When the agent starts a session on an image, it calls read_context(image_id). What does the response look like? In what order are the three tiers presented? How is recent log integrated? What's the format — concatenated markdown, structured JSON, mixed?

The wrong answer wastes context window or buries critical information. The right answer makes the agent feel like it's been on the project for months.

Use cases

  • New session on image A — agent reads taste.md, brief.md, notes.md, recent log → understands "this is the iguana image, photographer wants subtle structure, last session we tagged v1_export, the WB still feels too cool."
  • Long-running image (30 sessions) — notes.md is hundreds of lines. Agent needs the whole file or a summary?
  • New image, no prior sessions — notes.md is empty. Agent's reading order should still work.
  • Mid-session, agent re-reads context — does this happen? Probably rarely; once at start is the dominant case.

Goals

  • Agent has bearings within the first turn
  • Context is readable as prose by the agent (not parse-required JSON)
  • Recent activity is surfaced (not just static taste/brief/notes)
  • Format scales to long histories without exploding context window

Constraints

  • TA/components/mcp-server — read_context is a tool the agent calls
  • ADR-030 — three-tier model is fixed
  • ADR-031 — propose-and-confirm for updates
  • Agent context windows are bounded — the response can't be unbounded

Proposed approach

Response shape: structured top, prose bodies.

{
    "success": True,
    "data": {
        "image_id": "abc123",
        "session_id": "...",  # current session
        "loaded_at": "2026-04-27T15:30:00Z",
        "starting_snapshot_hash": "a3f2...",

        "taste": {
            "path": "~/.chemigram/taste.md",
            "version": 47,
            "last_modified": "2026-04-20T10:15:00Z",
            "content": "..."   # raw markdown of taste.md
        },
        "brief": {
            "path": "<image_id>/brief.md",
            "content": "..."   # raw markdown
        },
        "notes": {
            "path": "<image_id>/notes.md",
            "content": "...",  # raw markdown; possibly summarized for long histories
            "summarized": False,
            "full_length_lines": 120
        },
        "recent_log": [
            {
                "timestamp": "...",
                "session_id": "...",
                "summary": "applied tone_lifted_shadows_subject; tagged v1_export"
            },
            # last 5-10 entries
        ],
        "vocabulary_gaps": [
            # last 3-5 unresolved gaps from this image
        ]
    }
}

Reading order convention:

The agent's prompt template (02/9) instructs the agent to read the context in a specific order: 1. taste (global enduring preferences) 2. brief (this image's intent) 3. notes (this image's working observations) 4. recent_log (what happened recently) 5. vocabulary_gaps (what we don't have a good word for)

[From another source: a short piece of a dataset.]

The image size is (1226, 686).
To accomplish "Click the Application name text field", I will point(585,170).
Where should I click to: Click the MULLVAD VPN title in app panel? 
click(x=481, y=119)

This order surfaces "the photographer's craft" first, then "this image's specifics," then "what's recent."

Long-notes summarization:

For notes.md longer than ~50 lines, the engine summarizes by: - Keeping the first 10 lines (typically context-setting) - Keeping the last 30 lines (recent observations) - Replacing the middle with [... N lines elided; full notes at <path> ...]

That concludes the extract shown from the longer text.